2 Materials and methods

A retrospective analysis of female patients diagnosed with primary invasive HER2-overexpressing breast cancer, staged T1-2N1M0 according to the 7th edition of the International Union Against Cancer/American Joint Committee on Cancer breast cancer staging system was conducted at our institution between August 2004 and April 2022. Eligible patients met the following criteria: 1) Age over 18 years; 2) pathologically confirmed HER2-overexpressing breast cancer (HER2 expression Immunohistochemistry 3+ or 1+/2+ with positive FISH); 3) presence of 1-3 positive lymph nodes with at least one pathologically confirmed, and N1mic stage; 4) T1-2 tumor stage; 5) confirmed negative surgical margins. Patients were excluded if they had pathological T3-4 or N2-3 disease, positive surgical margins, received neoadjuvant chemotherapy or other preoperative anti-HER2 targeted therapy, had clinical or pathological evidence of distant metastatic disease, had bilateral breast cancer, exhibited unclear molecular subtypes, had missing radiotherapy-related information, or were pregnant or lactating. From a total of 3,849 HER2-overexpressing patients, 429 eligible patients were included in the study. The screening process is depicted in Figure 1.

FIGURE 1

Figure 1 Patient screening flow chart.

Patients were followed up after the treatment, and outcome data were obtained. The primary endpoint was invasive disease-free survival (IDFS). The secondary endpoints were local-regional recurrence-free survival (LRFS), DMFS, and OS. IDFS was defined as the time from surgery to the earliest occurrence of local recurrence of invasive cancer, distant metastasis, or death. LRFS was defined as the time from surgery to the earliest recurrence in the ipsilateral chest wall, breast, or regional lymph nodes, or death. DMFS was defined as the time from surgery to the earliest occurrence of distant metastasis or death. OS was defined as the time from surgery to death.
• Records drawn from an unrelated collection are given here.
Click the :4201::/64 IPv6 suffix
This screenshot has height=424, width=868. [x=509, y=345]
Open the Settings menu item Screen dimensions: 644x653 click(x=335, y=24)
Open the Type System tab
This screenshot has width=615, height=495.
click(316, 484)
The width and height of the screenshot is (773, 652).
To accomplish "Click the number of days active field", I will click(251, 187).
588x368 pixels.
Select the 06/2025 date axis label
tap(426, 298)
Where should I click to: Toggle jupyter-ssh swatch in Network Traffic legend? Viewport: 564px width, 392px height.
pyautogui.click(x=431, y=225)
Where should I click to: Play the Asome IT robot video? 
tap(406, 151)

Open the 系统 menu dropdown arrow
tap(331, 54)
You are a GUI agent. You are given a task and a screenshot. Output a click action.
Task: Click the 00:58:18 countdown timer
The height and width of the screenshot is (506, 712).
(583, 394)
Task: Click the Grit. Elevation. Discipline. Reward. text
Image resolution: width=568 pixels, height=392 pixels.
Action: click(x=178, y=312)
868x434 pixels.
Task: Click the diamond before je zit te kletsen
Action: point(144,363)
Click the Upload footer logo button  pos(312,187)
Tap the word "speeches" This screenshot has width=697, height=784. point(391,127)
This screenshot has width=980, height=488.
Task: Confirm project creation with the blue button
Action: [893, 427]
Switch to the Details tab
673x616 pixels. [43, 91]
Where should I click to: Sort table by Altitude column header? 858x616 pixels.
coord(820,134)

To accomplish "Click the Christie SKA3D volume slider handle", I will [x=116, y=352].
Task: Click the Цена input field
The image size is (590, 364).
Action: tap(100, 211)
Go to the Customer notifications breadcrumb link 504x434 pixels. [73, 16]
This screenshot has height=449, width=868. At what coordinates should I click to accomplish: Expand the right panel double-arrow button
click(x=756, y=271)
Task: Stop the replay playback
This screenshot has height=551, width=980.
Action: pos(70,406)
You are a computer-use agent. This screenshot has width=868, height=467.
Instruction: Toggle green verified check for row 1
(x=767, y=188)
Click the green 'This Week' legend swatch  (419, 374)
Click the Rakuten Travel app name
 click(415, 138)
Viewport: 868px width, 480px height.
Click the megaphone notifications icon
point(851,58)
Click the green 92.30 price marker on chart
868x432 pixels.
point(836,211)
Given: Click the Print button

General characteristics of the patients included in the study were presented as frequencies and percentages, and were compared using Fisher’s exact test or the Chi square test. IDFS, LRFS, DMFS, and OS rates were estimated using the Kaplan-Meier method. Univariate analysis was performed using the log-rank test to identify significant independent prognostic factors. Multivariate analysis included significant factors from the univariate analysis, and hazard ratios (HRs) and 95% confidence intervals (CIs) were calculated using the Cox proportional hazards model. Two-sided p values < 0.05 were considered statistically significant. Statistical analyses were performed using SPSS for Windows version 26.0 (IBM Corporation, Armonk, NY, USA). The study protocol was approved by the Medical Ethics Committee of our hospital (approval number SYSKY-2023-257-01) and informed consent was waived.

3 Results

3.1 Patient characteristics and treatment

Characteristics of the entire cohort of patients are presented in Table 1. The median age was 50 years (range 23–85 years). All patients were diagnosed with pT1-2N1M0 HER2-overexpressing invasive breast cancer. The study population underwent either mastectomy or BCS, along with axillary lymph node dissection or sentinel lymph node biopsy, resulting in negative margins. Out of the 429 patients, 404 (94.2%) received chemotherapy. Of those 404 patients, the chemotherapy regimens included 80 on an anthracycline, cyclophosphamide, and paclitaxel regimen (19.8%), 200 on an anthracycline and cyclophosphamide regimen (49.5%), 36 on a paclitaxel and cyclophosphamide regimen (8.9%), 41 on a paclitaxel regimen (10.1%), 15 on an anthracycline, cyclophosphamide, and fluorouracil regimen (3.7%), and 32 on other regimens (8.9%). Among the entire cohort of 429 patients 351 (81.8%) were ER-positive, and 340/429 (79.3%) received endocrine therapy.

TABLE 1

Table 1 Demographic and disease characteristics of the entire study cohort.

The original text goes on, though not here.